Records to use section start

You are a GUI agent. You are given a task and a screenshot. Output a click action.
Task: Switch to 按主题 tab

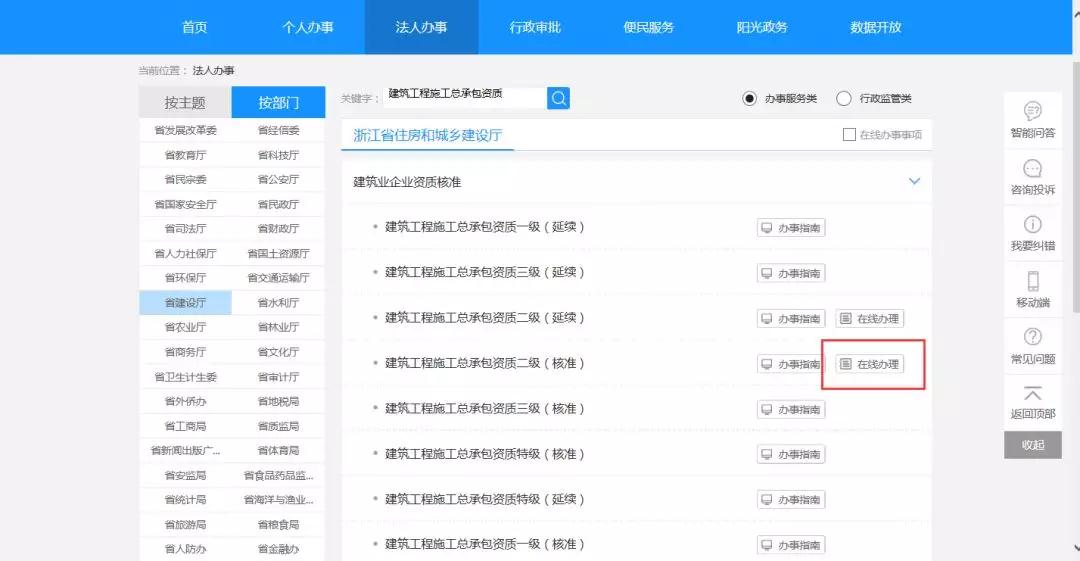point(185,103)
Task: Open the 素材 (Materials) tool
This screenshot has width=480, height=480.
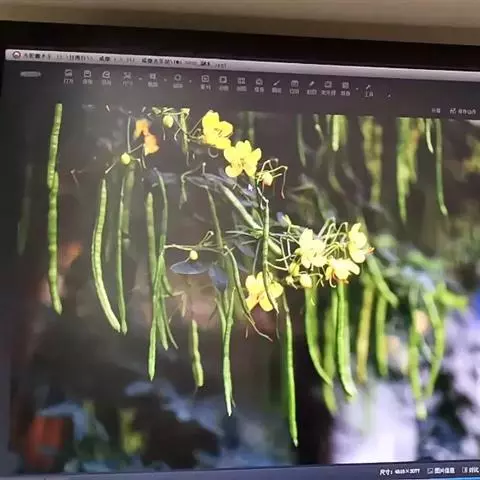Action: 205,82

Records to use section end

Output only the lines that run from the line containing "Task: Switch to 按主题 tab" to the last line of the data, exactly as they stand and without pictures.

Problem solution:
Task: Switch to 按主题 tab

point(185,103)
Task: Open the 素材 (Materials) tool
This screenshot has width=480, height=480.
Action: 205,82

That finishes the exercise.